AUFGABE
Schreibe den Abschnitt des Ausgangstexts ab, der bei „In ihrem Expert“ beginnt und bei „immer wieder aufgefallen?“ endet, und tausche darin „Künstliche Intelligenz“ gegen „KI“.

In ihrem Expert Talk am 10. April 2025 auf Einladung der TU Wien Akademie für Weiterbildung erörtert Frau Hübl, warum Unternehmertum das Risiko wert ist, was die größten Herausforderungen heute sind und wie Künstliche Intelligenz die Start-up Szene verändert. Wir haben sie bereits vorab zu einem Interview gebeten.
Simona Hübl, Sie haben einen Abschluss in Wirtschaftswissenschaften, haben schon immer im Tech-Umfeld gearbeitet und Ihre Karriere im Bereich Venture Capital begonnen. Welche Eigenschaften oder Merkmale sind Ihnen aus eigener Erfahrung bei erfolgreichen Technologie-Startup-Gründer_Innen immer wieder aufgefallen?

GEGEBENE ZEILEN
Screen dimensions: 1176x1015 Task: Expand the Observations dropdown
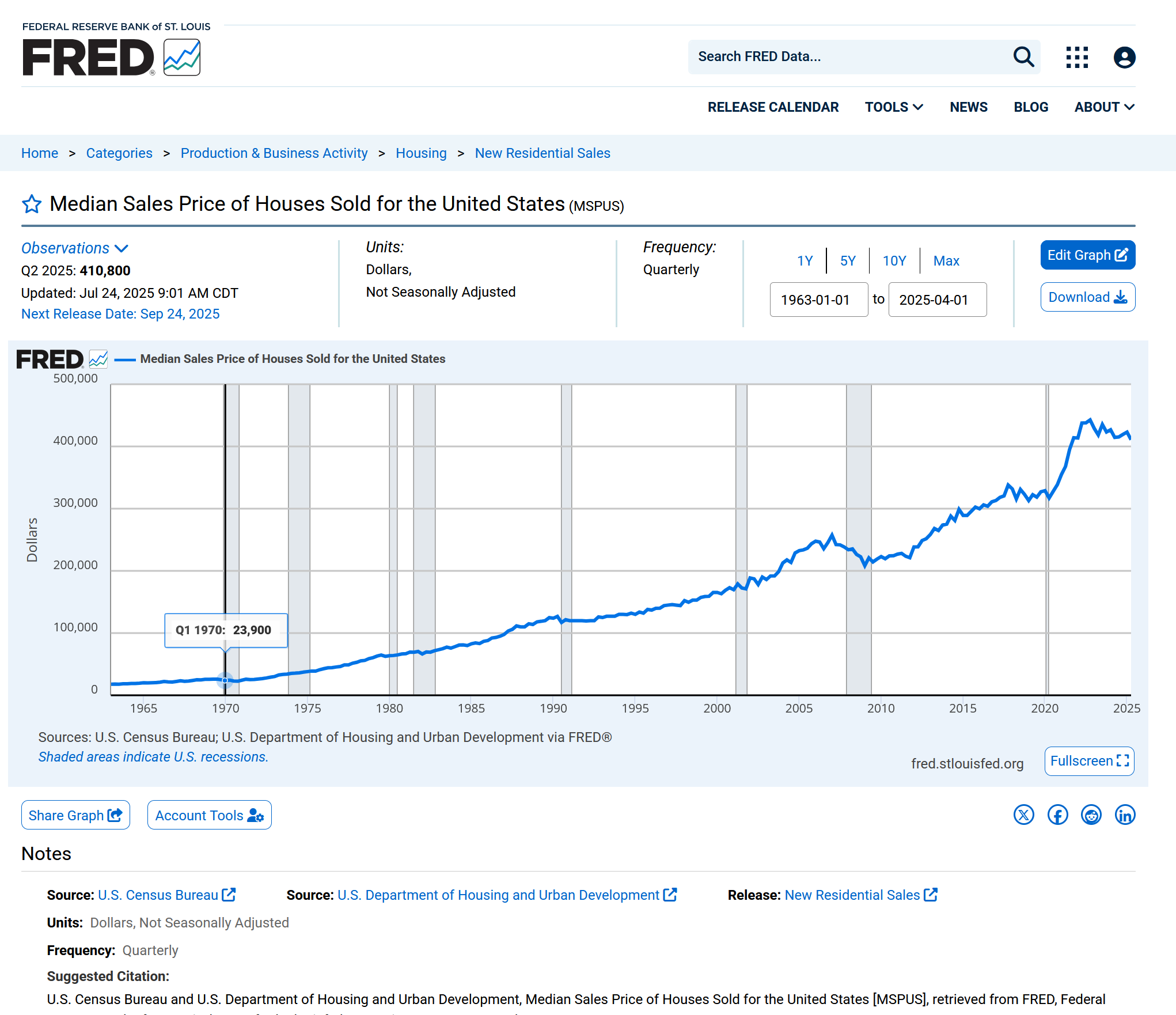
==
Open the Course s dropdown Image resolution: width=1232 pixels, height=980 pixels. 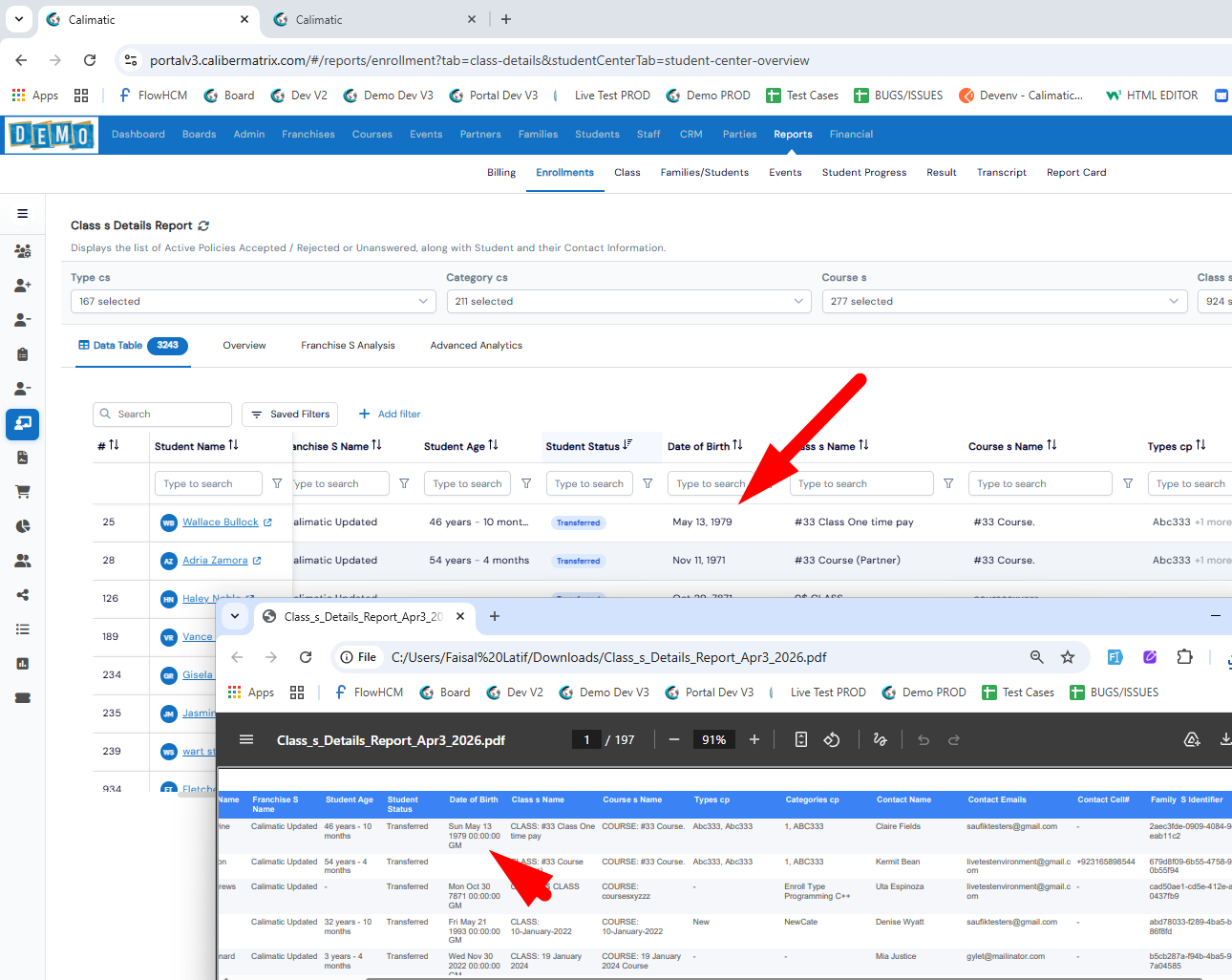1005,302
...
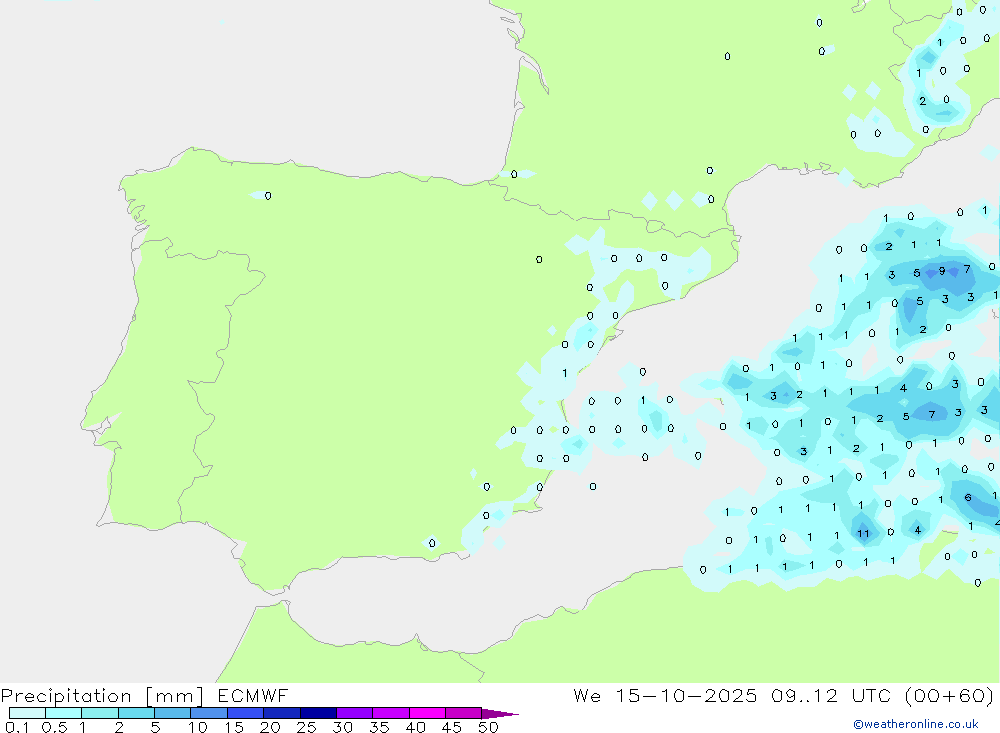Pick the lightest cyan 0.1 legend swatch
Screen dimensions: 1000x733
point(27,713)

LÖSUNG
In ihrem Expert Talk am 10. April 2025 auf Einladung der TU Wien Akademie für Weiterbildung erörtert Frau Hübl, warum Unternehmertum das Risiko wert ist, was die größten Herausforderungen heute sind und wie KI die Start-up Szene verändert. Wir haben sie bereits vorab zu einem Interview gebeten.
Simona Hübl, Sie haben einen Abschluss in Wirtschaftswissenschaften, haben schon immer im Tech-Umfeld gearbeitet und Ihre Karriere im Bereich Venture Capital begonnen. Welche Eigenschaften oder Merkmale sind Ihnen aus eigener Erfahrung bei erfolgreichen Technologie-Startup-Gründer_Innen immer wieder aufgefallen?